**Activity**
From the line containing "Instruction: Click UltraBasic" to the end of the entries, return every line exactly, both ends included, and add nothing.

**Supplied data**
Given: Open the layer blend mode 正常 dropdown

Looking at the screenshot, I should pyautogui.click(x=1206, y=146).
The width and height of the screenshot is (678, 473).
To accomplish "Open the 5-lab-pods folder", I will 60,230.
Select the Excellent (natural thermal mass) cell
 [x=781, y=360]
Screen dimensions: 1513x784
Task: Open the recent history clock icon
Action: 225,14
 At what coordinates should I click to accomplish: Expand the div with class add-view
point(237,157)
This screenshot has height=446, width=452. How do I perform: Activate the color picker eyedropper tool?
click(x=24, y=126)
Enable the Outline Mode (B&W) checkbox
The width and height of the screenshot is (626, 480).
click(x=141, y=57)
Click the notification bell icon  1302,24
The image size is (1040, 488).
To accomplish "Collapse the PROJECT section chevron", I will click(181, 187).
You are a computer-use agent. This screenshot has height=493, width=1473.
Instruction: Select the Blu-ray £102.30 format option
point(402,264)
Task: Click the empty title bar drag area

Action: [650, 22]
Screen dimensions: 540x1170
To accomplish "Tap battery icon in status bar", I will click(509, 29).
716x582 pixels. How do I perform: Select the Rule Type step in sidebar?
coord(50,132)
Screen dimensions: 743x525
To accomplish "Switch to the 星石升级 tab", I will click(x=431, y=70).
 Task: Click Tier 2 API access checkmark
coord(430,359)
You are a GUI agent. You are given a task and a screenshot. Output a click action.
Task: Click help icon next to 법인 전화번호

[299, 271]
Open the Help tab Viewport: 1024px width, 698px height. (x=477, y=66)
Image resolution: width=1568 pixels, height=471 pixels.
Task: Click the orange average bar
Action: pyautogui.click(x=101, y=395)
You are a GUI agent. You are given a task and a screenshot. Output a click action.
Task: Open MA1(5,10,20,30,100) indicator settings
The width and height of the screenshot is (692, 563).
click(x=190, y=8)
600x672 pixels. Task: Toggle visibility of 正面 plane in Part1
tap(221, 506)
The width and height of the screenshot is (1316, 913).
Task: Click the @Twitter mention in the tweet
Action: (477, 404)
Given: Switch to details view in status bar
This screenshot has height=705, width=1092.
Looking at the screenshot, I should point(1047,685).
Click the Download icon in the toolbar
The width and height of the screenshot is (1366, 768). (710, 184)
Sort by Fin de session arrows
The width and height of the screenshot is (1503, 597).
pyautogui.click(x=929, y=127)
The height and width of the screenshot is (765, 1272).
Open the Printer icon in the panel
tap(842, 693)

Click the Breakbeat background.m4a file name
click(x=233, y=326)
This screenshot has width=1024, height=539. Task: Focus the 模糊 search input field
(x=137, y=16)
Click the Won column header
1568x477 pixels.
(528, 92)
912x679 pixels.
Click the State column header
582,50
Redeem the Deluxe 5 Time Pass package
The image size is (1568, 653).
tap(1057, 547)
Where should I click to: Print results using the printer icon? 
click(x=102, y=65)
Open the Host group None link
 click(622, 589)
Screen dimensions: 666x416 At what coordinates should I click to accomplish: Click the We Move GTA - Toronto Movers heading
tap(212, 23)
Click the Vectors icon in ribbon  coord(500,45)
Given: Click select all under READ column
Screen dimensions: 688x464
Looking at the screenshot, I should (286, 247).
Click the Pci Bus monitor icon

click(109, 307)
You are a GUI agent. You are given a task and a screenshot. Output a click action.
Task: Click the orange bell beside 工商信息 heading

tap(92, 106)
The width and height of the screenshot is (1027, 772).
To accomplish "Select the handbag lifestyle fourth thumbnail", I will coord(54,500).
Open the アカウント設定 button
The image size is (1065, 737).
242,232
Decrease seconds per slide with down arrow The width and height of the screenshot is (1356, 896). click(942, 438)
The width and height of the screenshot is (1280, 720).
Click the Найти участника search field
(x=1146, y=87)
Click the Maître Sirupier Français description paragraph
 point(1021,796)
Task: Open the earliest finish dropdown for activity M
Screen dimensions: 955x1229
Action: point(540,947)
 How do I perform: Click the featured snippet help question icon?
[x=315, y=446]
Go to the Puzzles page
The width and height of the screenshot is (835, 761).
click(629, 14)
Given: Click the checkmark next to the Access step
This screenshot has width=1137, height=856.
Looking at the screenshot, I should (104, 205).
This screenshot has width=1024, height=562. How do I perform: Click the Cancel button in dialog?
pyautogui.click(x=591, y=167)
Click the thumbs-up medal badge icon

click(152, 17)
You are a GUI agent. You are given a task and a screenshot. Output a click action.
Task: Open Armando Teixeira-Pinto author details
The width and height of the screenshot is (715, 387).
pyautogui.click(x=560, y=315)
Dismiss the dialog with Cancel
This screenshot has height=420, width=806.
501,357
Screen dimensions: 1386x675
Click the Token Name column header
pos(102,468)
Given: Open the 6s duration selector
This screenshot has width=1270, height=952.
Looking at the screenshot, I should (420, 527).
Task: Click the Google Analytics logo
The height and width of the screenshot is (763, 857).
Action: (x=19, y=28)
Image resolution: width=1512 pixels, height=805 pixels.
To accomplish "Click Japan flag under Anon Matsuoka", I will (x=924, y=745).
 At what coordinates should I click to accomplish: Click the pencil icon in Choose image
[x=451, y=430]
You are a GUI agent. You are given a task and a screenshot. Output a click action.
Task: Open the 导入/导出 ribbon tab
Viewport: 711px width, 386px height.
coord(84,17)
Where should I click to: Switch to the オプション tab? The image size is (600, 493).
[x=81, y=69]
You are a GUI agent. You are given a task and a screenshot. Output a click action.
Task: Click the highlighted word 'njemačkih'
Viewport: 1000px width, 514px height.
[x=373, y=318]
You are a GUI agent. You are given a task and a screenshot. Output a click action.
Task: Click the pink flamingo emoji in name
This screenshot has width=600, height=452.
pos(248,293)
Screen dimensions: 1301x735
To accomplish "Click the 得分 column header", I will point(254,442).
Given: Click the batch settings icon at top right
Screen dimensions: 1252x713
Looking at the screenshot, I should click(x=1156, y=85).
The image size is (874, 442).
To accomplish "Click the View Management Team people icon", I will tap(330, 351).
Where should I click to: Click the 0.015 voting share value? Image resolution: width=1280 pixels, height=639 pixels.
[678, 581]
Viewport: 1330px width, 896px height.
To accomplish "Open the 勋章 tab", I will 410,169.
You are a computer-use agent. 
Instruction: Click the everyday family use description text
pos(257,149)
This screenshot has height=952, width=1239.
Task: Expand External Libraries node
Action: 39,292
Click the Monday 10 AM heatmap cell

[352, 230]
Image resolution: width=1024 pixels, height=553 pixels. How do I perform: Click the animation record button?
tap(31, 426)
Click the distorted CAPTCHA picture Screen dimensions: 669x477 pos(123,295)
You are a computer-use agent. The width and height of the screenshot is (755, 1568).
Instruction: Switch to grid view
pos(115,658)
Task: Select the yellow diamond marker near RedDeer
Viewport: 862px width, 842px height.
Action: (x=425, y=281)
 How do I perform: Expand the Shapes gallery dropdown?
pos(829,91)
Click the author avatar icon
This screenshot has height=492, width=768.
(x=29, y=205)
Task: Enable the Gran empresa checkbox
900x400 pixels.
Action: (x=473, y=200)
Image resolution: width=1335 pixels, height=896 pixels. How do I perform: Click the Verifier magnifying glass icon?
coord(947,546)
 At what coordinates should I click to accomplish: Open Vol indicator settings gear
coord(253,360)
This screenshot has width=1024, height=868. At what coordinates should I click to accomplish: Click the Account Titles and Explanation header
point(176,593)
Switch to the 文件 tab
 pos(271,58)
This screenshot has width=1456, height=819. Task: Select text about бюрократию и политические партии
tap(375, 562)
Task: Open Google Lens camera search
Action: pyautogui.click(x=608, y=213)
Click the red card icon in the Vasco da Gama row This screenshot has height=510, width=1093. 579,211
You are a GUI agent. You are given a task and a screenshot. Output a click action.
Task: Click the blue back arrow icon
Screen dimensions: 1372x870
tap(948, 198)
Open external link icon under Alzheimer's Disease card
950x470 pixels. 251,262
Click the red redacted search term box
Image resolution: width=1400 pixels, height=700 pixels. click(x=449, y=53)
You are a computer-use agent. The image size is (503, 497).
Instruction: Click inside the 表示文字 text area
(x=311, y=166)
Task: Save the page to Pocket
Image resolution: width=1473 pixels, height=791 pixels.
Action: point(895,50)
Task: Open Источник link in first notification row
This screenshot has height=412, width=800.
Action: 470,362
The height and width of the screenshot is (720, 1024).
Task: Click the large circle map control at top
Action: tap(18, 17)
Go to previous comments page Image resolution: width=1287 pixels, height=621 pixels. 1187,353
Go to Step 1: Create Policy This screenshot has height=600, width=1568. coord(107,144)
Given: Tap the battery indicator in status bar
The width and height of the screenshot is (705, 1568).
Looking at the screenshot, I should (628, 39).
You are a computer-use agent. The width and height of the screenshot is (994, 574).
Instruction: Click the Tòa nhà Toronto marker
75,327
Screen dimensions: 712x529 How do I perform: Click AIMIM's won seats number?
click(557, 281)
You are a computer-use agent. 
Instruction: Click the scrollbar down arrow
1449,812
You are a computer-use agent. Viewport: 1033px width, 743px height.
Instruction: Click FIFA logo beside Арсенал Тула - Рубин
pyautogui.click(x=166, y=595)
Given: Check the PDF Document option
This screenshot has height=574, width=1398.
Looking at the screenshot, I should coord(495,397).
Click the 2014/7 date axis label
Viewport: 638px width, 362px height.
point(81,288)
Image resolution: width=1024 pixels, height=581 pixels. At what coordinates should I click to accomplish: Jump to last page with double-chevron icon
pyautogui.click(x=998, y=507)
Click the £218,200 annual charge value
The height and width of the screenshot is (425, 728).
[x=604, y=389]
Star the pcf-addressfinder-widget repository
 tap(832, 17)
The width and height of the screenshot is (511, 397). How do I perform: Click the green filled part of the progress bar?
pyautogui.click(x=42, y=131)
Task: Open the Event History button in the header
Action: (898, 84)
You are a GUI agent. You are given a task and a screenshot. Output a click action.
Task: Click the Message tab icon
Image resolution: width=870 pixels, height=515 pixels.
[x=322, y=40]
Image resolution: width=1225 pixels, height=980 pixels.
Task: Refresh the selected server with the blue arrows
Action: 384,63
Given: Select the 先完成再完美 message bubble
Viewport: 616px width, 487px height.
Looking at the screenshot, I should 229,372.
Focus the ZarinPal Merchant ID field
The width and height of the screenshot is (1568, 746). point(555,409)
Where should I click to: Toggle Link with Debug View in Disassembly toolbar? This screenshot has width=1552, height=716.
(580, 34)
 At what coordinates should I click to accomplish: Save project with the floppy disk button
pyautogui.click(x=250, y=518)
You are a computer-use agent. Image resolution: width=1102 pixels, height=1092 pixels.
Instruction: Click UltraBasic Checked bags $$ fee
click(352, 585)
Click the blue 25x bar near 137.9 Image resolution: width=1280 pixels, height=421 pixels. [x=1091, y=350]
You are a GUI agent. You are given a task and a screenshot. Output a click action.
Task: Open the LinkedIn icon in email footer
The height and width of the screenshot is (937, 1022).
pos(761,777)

**Reply**
Instruction: Click UltraBasic Checked bags $$ fee
click(352, 585)
Click the blue 25x bar near 137.9 Image resolution: width=1280 pixels, height=421 pixels. [x=1091, y=350]
You are a GUI agent. You are given a task and a screenshot. Output a click action.
Task: Open the LinkedIn icon in email footer
The height and width of the screenshot is (937, 1022).
pos(761,777)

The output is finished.